Disimulando mi molestia por ya no tener más, me dirigí con el platito limpio a la cocina de <<mi amiga>>. “¿Cómo pudo haber servido tan poquito?” Una buena host sabe que si va a servir, tiene que ser a desmedida. Es como el vino o los cubitos de queso… ¿solo una copa? ¿nada más un cubito? Mejor nada.


“Oye qué pena, pero me acabé el dip, ¿tienes más para los demás?” Mentí. Yo lo quería para mí sola y estaba dispuesta a eso y a repetir la misma broma gastada con los invitados una vez más.


“Andrea qué pena, ya no hay, pero aquí hay cacahuates. Tienen chilito”.


Honestamente hubiera preferido una cachetada con 5 anillos, pero entiendo, la gente demente suele ser siniestra.


¿Cómo pude haber considerado amiga a esta mujer tan perturbada? ¿Qué de parecido tengo yo con esta satánica para llevar tantos años de amistad? Claro está que yo no vuelvo a entablar una conversación con esta lunática, no vaya a ser que me arrastre al borde de su locura. Da igual, no puedo ser tan dura conmigo misma por mis errores del pasado, hoy sí puedo y tengo ser más inteligente. Por mí, por mi seguridad y, claro, por mi dip.


“Dame la receta del dip y no te vuelvo a molestar”, le dije en son de paz, pero con firmeza en cada una de mis palabras. En situaciones delicadas he aprendido a ser concisa.


Asintió con una risa nerviosa. No entendí por qué reaccionó así. Puede ser que el peso de la pila de platos que estaba cargando la estaba rebasando, pero sentí que había algo más que estaba ocultando. Las personas desequilibradas suelen reaccionar de manera aterradora, recordé.

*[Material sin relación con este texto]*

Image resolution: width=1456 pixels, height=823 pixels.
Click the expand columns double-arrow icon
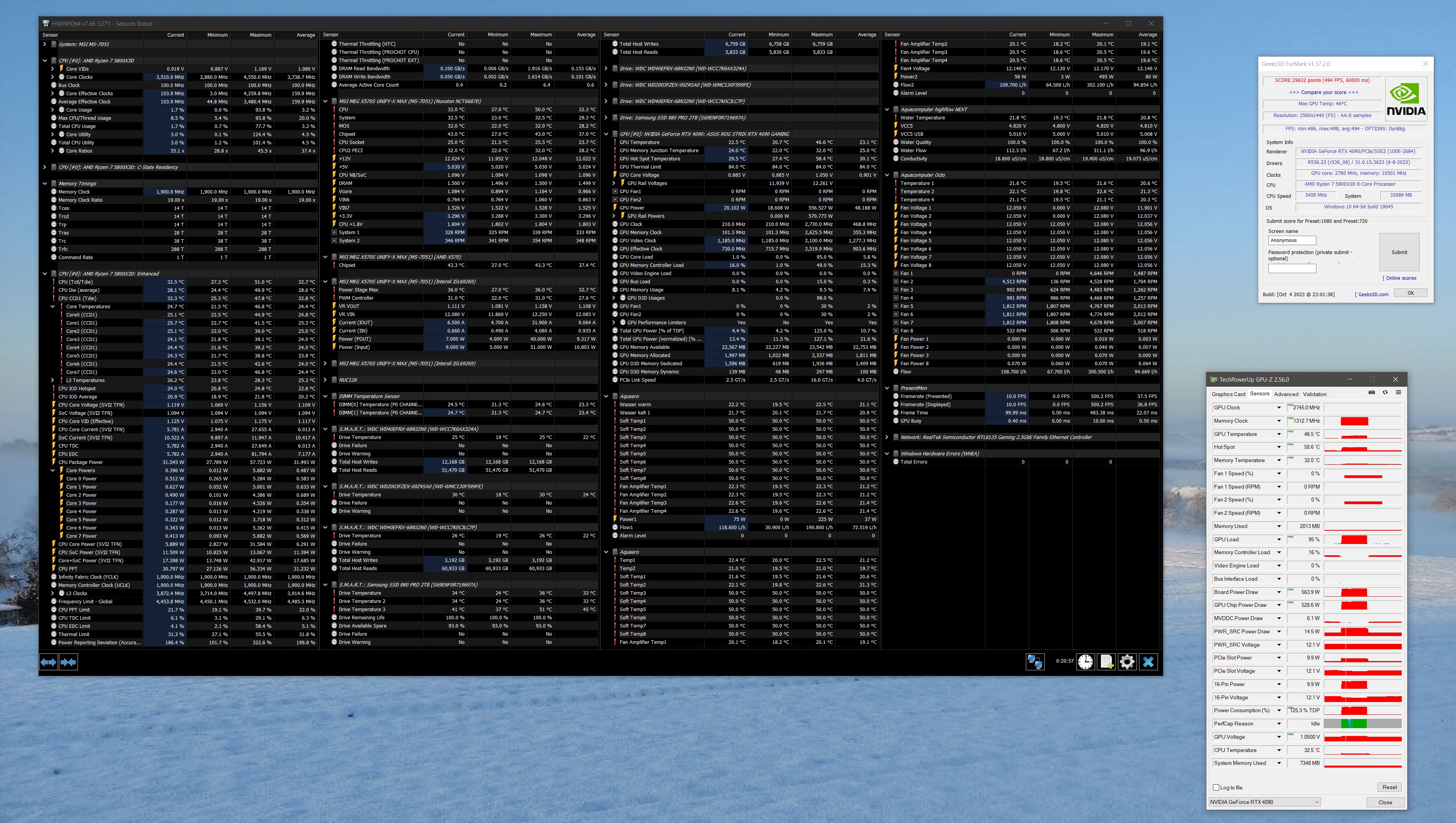coord(48,662)
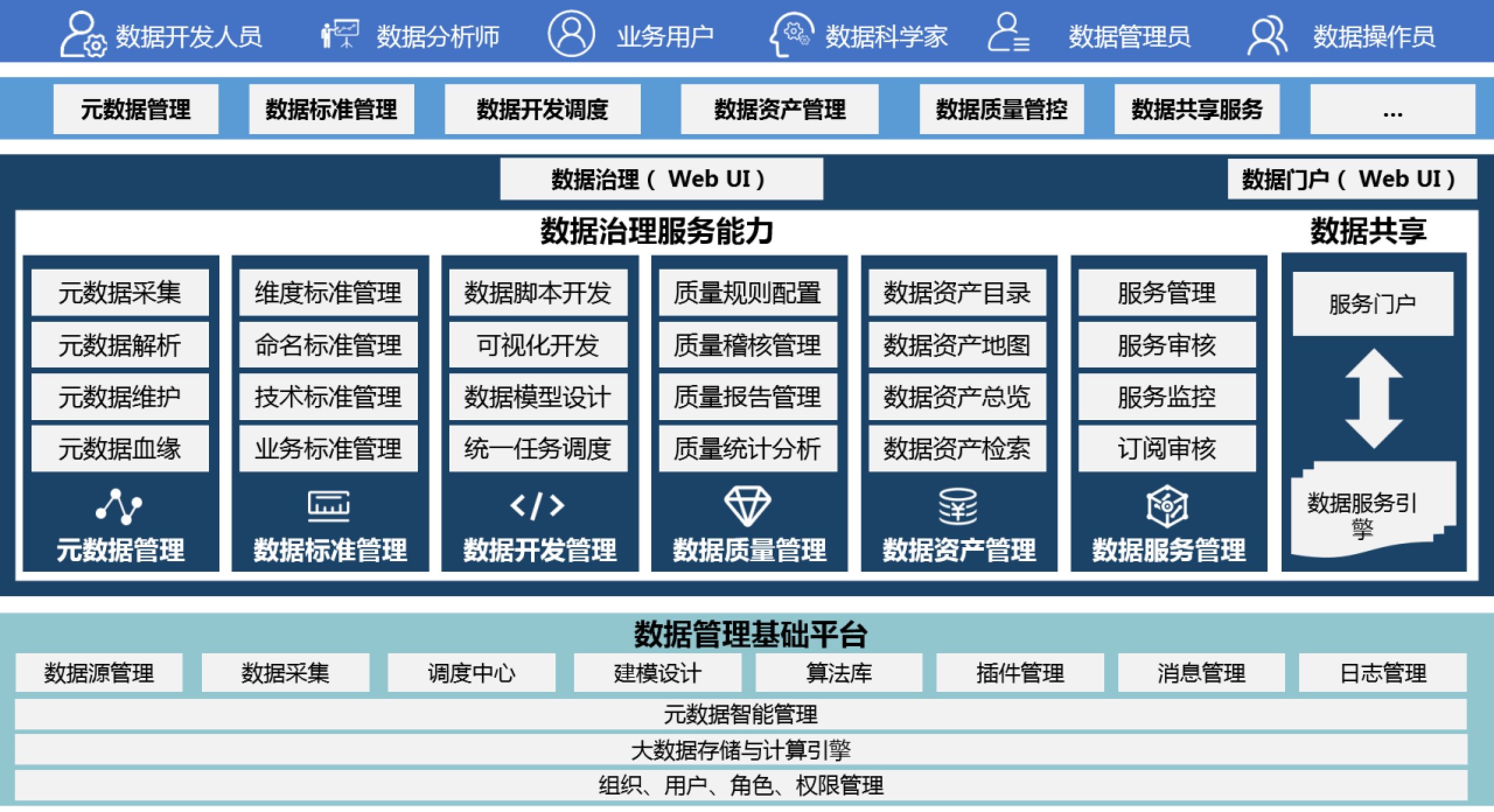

Una vez terminando de llevar los 34 platos de la sala, vi a la muy egoísta de <<mi amiga>> meterse en silencio a la cocina. Me metí detrás de ella y cerré la puerta delicadamente. “Creo que estás olvidando algo” le dije serena, al final yo no quería problemas. Ella, de espaldas, se voltea y con una sonrisa, macabra por supuesto, me dice con el dedo índice “shhh”. Ya no pude más, la sinceridad que siempre me ha caracterizado se apoderó de mí: “¿Me estás silenciando?” Se lo dije en voz media porque, aunque lo ameritaba, no quise gritar y asustar al pequeño que estaba siendo amamantado por ella. Al final… ¿qué culpa tiene el recién nacido de padecer a una madre tan egoísta y codiciosa? “Pobre niño” repetía también en voz media, porque no quería hacerlo llorar aún más de lo que va a sufrir toda su vida al lado de ella, pero sí necesitaba que –ella– escuchara mis palabras. Además, quería que, dentro de su locura, pudiera entender un poco mis siguientes acciones.


Abrí su refrigerador, los cajones de su cocina. Nada. Supuse que no encontraría nada ahí, pero me dirigí a la recámara principal. Nada en el cajón de la ropa interior, tampoco en su estante de perfumes ni en la caja fuerte.


“Vaya ambiciosa” repetía constantemente en un tono de voz lo suficientemente alto para que todos los invitados supieran que estaba reclamando algo que me pertenecía y que ella no me quería dar.


Tras haber buscado en el cuarto del bebé más pequeño, noté que había unos sujetos uniformados de policías esperando a alguien afuera. Me acerqué a ellos con cautela y con mucha educación que, junto a la sinceridad también es algo que me caracteriza, me presenté y brevemente les di el contexto de la situación. Sus caras lo decían todo. Había una psicópata y una víctima. Las palabras sobraban, yo lo sabía, así que en voz baja me limité a decirles: “no es necesario que la aparten de su esposo y de sus 4 hijos, solo ayúdenme a conseguir la receta”.